Some federal and state laws may define part-time and full-time employees for compliance with that particular law. For example, the Patient Protection and Affordable Care Act (commonly referred to as the ACA) defines a full-time employee as an employee who works on average at least 30 hours per week, or 130 hours per month. Regardless of how the employer defines eligibility for other company benefits, for health insurance, an employer covered by the ACA will be required to use the definition under the ACA to avoid paying penalties. See Identifying Full-Time Employees.

An employee's classification as full-time or part-time has an impact on other benefit offerings, as well. Many employer benefit policies have eligibility requirements and will state, for example, that "all full-time employees working 35 hours or more per week are eligible." When a part-time employee is working 35 hours per week consistently, a problem arises if this employee is denied benefits based on his or her part-time classification.

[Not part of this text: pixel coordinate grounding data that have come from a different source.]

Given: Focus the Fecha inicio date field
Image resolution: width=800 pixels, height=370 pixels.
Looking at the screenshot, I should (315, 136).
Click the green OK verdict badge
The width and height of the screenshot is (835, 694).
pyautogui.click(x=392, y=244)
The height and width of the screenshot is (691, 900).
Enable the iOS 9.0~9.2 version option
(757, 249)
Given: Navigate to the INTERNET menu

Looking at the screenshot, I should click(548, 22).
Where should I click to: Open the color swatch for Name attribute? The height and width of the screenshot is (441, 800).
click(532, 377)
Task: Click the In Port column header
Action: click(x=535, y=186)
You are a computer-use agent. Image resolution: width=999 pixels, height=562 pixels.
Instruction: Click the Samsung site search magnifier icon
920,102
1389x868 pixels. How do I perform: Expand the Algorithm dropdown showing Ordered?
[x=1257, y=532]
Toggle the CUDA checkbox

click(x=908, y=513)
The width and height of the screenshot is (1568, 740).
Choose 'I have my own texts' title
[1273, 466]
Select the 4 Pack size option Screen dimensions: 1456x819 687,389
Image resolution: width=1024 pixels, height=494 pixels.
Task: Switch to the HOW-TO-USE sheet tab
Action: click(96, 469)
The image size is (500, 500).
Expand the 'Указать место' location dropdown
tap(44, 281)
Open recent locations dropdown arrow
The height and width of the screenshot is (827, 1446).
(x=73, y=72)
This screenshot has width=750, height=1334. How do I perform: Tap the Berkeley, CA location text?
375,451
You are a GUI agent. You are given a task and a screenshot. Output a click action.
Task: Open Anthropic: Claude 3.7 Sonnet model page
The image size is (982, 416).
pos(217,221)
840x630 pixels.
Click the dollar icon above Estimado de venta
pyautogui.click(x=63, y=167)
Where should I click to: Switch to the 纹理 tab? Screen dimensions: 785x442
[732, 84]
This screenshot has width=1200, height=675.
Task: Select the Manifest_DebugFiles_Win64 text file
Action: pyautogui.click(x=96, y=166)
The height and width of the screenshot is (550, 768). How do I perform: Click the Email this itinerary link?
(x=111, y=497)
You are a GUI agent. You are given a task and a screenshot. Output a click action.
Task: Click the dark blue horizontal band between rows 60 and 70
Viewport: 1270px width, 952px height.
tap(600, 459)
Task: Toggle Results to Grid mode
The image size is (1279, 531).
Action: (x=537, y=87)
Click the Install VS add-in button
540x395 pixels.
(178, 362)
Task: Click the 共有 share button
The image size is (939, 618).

But what does "consistently working" mean, and how often should an employer evaluate a part-time employee's classification? Again, this decision is largely up to the employer, but working with legal counsel to determine a reasonable standard for full- and part-time classification would be wise. Some questions to consider include:

  • Is there an end date to the part-time worker's extended hours? Perhaps the employee is filling in for another employee on short-term leave or helping on a project with a certain deadline not too far in the future. If so, this may help defend the employer's stance that the worker is not a full-time employee.
  • Are the extended hours seasonal, increasing during busy times of the year? Consider including this information in the definition of part time, as well as stating limitations on the number of weeks such extra hours can be worked per year, and closely monitor the extra hours worked.
  • Is a clearly defined period of extra work time preferable? Internally define "consistently" as 30, 60 or 90 days, and re-evaluate a part-time employee's classification at that time.

Whatever reasonable standard employers choose, this decision should be reflected in company policies and benefit plans as appropriate. The standard must be followed consistently, and part-time status evaluations should be ongoing.